*RECORDS FOR THIS TASK*
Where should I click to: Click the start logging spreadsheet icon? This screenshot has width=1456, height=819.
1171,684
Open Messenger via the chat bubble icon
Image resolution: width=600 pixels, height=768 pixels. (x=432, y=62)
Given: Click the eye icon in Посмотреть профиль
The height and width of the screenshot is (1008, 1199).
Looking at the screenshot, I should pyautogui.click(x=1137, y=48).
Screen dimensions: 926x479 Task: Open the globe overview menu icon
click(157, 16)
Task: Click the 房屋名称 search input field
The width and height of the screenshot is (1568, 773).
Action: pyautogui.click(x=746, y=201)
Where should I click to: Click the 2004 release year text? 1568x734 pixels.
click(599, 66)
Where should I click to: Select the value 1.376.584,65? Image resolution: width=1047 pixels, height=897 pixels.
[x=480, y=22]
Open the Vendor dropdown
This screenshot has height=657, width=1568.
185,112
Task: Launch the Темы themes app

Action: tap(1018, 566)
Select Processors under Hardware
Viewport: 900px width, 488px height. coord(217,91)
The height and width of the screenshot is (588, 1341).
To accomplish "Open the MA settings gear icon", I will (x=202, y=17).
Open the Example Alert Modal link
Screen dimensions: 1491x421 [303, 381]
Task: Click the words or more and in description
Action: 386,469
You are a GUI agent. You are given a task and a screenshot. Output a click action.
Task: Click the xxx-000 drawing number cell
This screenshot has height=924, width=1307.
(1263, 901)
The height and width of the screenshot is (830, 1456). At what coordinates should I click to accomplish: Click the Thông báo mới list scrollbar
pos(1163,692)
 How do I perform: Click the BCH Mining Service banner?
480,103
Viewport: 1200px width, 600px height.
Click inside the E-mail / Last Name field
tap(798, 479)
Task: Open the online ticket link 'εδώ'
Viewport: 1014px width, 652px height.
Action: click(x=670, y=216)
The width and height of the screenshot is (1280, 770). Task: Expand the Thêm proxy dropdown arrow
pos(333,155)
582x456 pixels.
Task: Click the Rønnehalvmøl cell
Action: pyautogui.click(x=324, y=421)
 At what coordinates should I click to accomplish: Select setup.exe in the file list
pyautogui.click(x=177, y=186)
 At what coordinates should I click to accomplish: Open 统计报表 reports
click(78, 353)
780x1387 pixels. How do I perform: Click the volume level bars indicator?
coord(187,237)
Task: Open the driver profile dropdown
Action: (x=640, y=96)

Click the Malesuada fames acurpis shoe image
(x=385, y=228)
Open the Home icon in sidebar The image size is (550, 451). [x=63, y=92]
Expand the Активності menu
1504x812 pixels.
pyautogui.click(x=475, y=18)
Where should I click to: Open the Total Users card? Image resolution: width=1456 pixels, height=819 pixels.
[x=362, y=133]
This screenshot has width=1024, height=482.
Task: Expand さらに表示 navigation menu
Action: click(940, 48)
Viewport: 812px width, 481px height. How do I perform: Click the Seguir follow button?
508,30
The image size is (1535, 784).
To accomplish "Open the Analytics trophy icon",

*EXERCISE REQUIREMENTS*
Copy out every one of the records above line for line, without changing a single character.

*FULL OUTPUT*
Where should I click to: Click the start logging spreadsheet icon? This screenshot has width=1456, height=819.
1171,684
Open Messenger via the chat bubble icon
Image resolution: width=600 pixels, height=768 pixels. (x=432, y=62)
Given: Click the eye icon in Посмотреть профиль
The height and width of the screenshot is (1008, 1199).
Looking at the screenshot, I should pyautogui.click(x=1137, y=48).
Screen dimensions: 926x479 Task: Open the globe overview menu icon
click(157, 16)
Task: Click the 房屋名称 search input field
The width and height of the screenshot is (1568, 773).
Action: pyautogui.click(x=746, y=201)
Where should I click to: Click the 2004 release year text? 1568x734 pixels.
click(599, 66)
Where should I click to: Select the value 1.376.584,65? Image resolution: width=1047 pixels, height=897 pixels.
[x=480, y=22]
Open the Vendor dropdown
This screenshot has height=657, width=1568.
185,112
Task: Launch the Темы themes app

Action: tap(1018, 566)
Select Processors under Hardware
Viewport: 900px width, 488px height. coord(217,91)
The height and width of the screenshot is (588, 1341).
To accomplish "Open the MA settings gear icon", I will (x=202, y=17).
Open the Example Alert Modal link
Screen dimensions: 1491x421 [303, 381]
Task: Click the words or more and in description
Action: 386,469
You are a GUI agent. You are given a task and a screenshot. Output a click action.
Task: Click the xxx-000 drawing number cell
This screenshot has height=924, width=1307.
(1263, 901)
The height and width of the screenshot is (830, 1456). At what coordinates should I click to accomplish: Click the Thông báo mới list scrollbar
pos(1163,692)
 How do I perform: Click the BCH Mining Service banner?
480,103
Viewport: 1200px width, 600px height.
Click inside the E-mail / Last Name field
tap(798, 479)
Task: Open the online ticket link 'εδώ'
Viewport: 1014px width, 652px height.
Action: click(x=670, y=216)
The width and height of the screenshot is (1280, 770). Task: Expand the Thêm proxy dropdown arrow
pos(333,155)
582x456 pixels.
Task: Click the Rønnehalvmøl cell
Action: pyautogui.click(x=324, y=421)
 At what coordinates should I click to accomplish: Select setup.exe in the file list
pyautogui.click(x=177, y=186)
 At what coordinates should I click to accomplish: Open 统计报表 reports
click(78, 353)
780x1387 pixels. How do I perform: Click the volume level bars indicator?
coord(187,237)
Task: Open the driver profile dropdown
Action: (x=640, y=96)

Click the Malesuada fames acurpis shoe image
(x=385, y=228)
Open the Home icon in sidebar The image size is (550, 451). [x=63, y=92]
Expand the Активності menu
1504x812 pixels.
pyautogui.click(x=475, y=18)
Where should I click to: Open the Total Users card? Image resolution: width=1456 pixels, height=819 pixels.
[x=362, y=133]
This screenshot has width=1024, height=482.
Task: Expand さらに表示 navigation menu
Action: click(940, 48)
Viewport: 812px width, 481px height. How do I perform: Click the Seguir follow button?
508,30
The image size is (1535, 784).
To accomplish "Open the Analytics trophy icon",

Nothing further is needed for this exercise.